--- Data to use Enclosed Below ---

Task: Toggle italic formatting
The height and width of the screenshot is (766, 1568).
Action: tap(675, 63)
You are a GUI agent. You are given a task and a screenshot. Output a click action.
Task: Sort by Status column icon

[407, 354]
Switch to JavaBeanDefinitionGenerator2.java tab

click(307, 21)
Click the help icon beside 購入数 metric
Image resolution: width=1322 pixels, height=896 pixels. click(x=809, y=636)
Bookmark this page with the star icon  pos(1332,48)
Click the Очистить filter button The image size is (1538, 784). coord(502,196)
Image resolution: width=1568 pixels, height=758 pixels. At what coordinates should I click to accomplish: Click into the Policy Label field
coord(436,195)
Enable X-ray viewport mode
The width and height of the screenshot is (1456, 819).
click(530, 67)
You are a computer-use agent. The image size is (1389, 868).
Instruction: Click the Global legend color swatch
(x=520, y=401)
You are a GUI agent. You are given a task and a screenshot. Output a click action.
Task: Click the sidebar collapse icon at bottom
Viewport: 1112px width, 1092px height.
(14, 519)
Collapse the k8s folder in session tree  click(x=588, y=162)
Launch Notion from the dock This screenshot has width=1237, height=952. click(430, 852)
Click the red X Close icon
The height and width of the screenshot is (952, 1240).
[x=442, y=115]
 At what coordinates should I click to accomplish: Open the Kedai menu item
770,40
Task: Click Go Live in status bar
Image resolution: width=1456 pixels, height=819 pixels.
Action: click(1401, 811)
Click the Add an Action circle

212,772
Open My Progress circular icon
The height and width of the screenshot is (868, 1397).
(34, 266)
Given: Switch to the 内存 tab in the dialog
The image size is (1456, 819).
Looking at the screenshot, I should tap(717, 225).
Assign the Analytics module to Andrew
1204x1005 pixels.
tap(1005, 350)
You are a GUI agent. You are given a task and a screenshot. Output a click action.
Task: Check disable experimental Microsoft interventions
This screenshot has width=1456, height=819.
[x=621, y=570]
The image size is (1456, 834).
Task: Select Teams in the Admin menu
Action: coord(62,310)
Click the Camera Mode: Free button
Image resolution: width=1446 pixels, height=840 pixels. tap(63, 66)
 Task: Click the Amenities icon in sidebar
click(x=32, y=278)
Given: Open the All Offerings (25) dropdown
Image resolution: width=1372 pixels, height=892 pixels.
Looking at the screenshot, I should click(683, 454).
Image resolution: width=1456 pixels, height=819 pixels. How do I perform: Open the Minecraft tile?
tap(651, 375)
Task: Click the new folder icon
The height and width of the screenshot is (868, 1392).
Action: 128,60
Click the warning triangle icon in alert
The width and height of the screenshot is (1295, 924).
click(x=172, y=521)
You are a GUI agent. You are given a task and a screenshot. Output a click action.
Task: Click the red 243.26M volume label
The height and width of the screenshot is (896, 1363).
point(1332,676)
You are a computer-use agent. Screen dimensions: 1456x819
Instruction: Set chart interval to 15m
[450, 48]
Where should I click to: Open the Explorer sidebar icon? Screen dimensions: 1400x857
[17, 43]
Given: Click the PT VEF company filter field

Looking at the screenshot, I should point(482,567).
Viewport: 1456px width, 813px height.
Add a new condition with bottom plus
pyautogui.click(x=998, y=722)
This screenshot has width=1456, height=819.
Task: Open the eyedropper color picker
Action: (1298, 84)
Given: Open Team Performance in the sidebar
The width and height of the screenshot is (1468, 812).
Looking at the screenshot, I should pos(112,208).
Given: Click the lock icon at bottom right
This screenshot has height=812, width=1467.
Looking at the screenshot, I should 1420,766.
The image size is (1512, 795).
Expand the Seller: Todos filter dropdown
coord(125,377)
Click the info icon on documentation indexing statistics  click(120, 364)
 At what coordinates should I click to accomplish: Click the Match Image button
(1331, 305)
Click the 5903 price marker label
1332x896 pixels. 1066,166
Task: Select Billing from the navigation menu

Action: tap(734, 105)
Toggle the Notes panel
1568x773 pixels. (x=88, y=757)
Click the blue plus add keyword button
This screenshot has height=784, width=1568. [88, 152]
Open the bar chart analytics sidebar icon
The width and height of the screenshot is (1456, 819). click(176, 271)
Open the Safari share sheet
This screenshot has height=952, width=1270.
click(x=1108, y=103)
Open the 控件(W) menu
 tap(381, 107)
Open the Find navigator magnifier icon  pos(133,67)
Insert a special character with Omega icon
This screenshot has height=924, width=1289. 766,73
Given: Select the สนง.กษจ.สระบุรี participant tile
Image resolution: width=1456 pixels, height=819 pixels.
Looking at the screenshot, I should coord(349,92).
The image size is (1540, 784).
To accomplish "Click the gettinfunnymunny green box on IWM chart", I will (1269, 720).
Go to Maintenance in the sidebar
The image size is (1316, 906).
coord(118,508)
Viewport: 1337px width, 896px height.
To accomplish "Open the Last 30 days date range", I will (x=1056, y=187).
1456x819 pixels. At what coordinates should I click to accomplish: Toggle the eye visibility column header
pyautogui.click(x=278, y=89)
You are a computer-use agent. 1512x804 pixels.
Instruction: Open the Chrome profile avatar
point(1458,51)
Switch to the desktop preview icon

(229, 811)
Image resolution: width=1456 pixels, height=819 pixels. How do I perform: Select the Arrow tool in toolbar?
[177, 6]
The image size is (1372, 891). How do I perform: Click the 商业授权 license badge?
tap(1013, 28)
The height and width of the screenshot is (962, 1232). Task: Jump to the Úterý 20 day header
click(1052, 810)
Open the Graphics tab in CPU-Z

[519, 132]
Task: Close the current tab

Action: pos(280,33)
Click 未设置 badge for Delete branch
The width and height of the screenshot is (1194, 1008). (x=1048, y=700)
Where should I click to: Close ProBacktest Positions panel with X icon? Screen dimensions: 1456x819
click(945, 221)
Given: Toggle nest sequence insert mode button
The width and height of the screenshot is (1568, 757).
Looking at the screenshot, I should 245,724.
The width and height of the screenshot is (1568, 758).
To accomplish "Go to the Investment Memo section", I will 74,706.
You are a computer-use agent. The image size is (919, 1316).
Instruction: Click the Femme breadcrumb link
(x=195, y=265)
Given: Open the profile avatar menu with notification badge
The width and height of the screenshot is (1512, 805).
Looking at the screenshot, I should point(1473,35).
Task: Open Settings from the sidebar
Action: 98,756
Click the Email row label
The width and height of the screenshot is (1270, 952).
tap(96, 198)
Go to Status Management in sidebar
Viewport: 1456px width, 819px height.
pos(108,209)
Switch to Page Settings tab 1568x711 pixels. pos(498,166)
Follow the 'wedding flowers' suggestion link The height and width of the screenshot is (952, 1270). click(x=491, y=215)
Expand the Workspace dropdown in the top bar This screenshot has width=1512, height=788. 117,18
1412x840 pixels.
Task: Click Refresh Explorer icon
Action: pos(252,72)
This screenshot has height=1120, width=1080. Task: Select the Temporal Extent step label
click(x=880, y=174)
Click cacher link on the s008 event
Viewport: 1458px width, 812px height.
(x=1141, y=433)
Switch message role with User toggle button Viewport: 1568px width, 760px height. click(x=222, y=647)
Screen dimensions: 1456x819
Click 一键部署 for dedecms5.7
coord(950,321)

--- End of Enclosed Data to use ---

▶ _Your instructions_: Copy every line of the data above in which the string "folder" appears.

▶ _Solution for this task_:
Collapse the k8s folder in session tree  click(x=588, y=162)
Task: Click the new folder icon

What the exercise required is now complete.